◆ Work to complete: Count the lines in the entries below that contain the word "height", and reply with the number alone.

◆ Data for the task:
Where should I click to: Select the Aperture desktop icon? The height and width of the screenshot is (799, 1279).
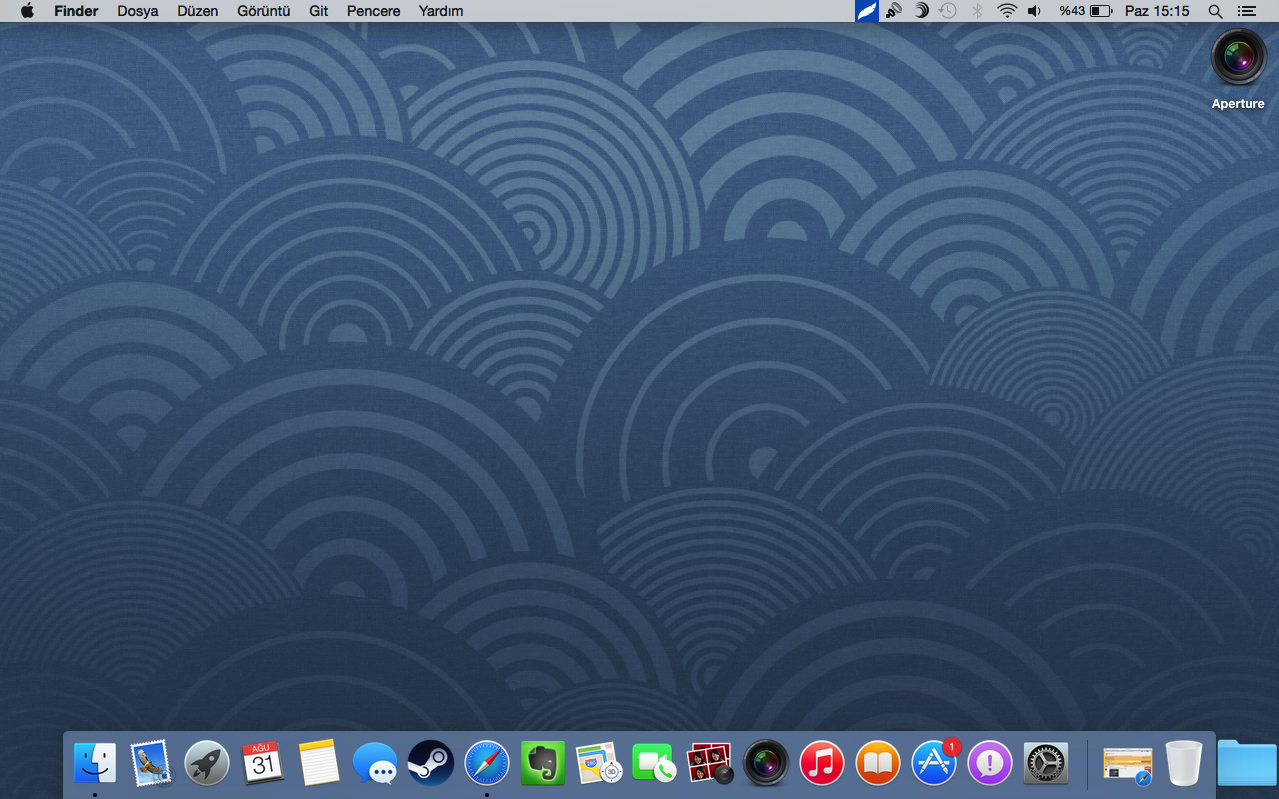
---
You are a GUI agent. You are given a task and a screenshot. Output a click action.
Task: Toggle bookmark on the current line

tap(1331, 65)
* * *
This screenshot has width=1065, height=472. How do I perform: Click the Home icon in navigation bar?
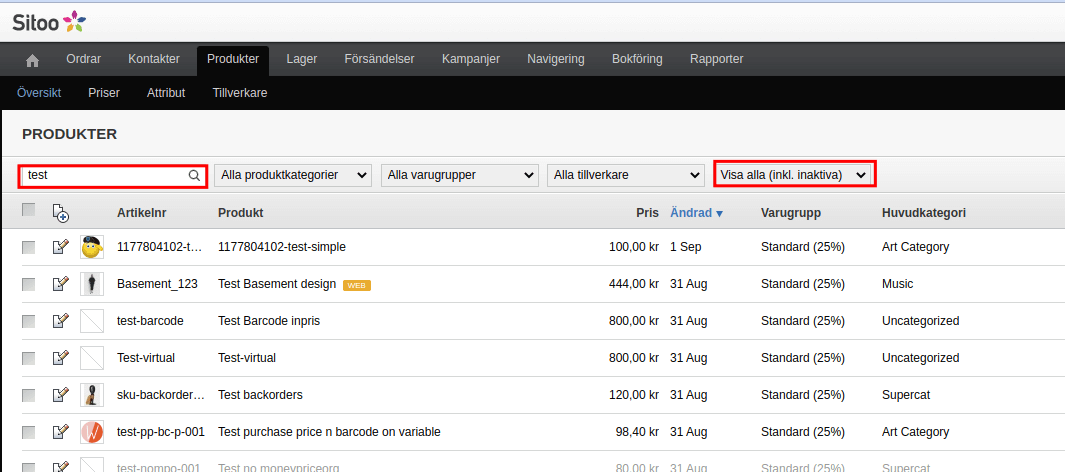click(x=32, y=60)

◆ Answer to the task: 2